Supplied data -
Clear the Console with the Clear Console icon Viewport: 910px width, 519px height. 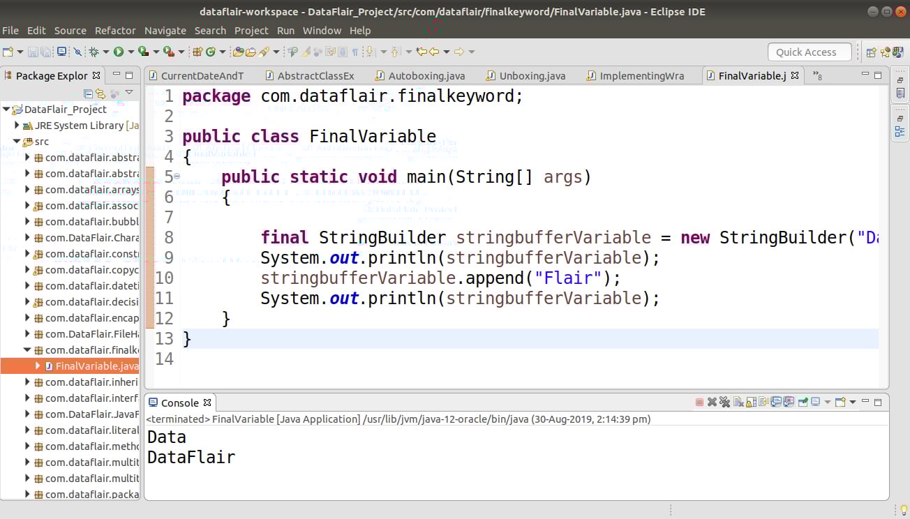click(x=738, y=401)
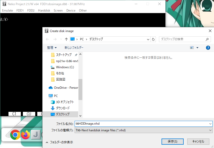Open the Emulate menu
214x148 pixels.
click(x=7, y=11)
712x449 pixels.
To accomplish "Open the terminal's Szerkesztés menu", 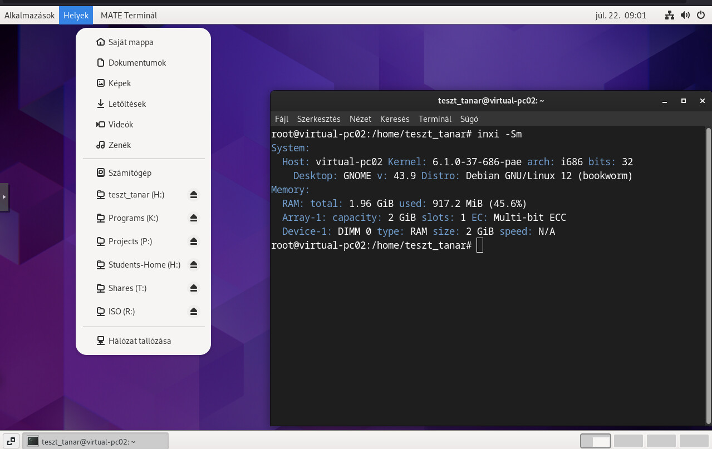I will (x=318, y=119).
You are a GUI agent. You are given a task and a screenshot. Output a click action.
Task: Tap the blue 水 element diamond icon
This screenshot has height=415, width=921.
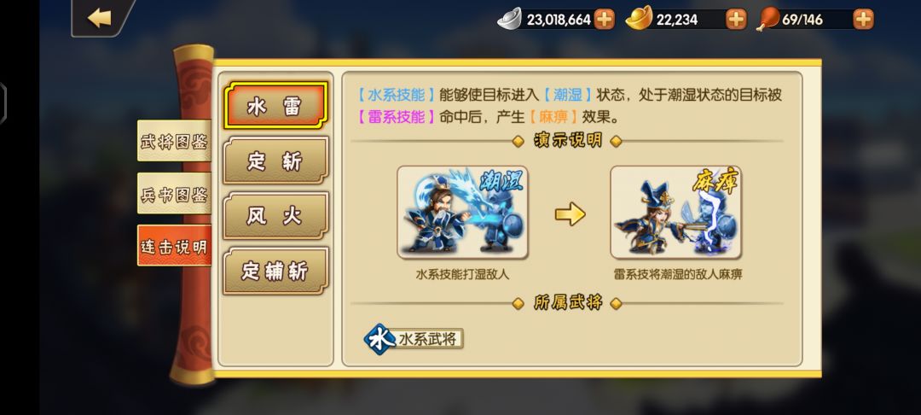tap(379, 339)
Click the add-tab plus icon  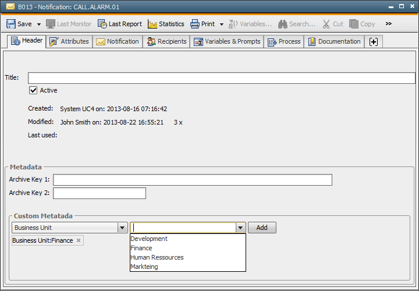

Exercise aim - How many of the lines above contain the string "screenshot"? Case must match. Reply with the number only.

Output of the task - 2